(Saved entries)
====
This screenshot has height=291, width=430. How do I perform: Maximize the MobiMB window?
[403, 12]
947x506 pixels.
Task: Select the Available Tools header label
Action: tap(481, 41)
====
■ Exercise instructions: The reply should restate the records above in full, character for character.

■ Output for this task:
This screenshot has height=291, width=430. How do I perform: Maximize the MobiMB window?
[403, 12]
947x506 pixels.
Task: Select the Available Tools header label
Action: tap(481, 41)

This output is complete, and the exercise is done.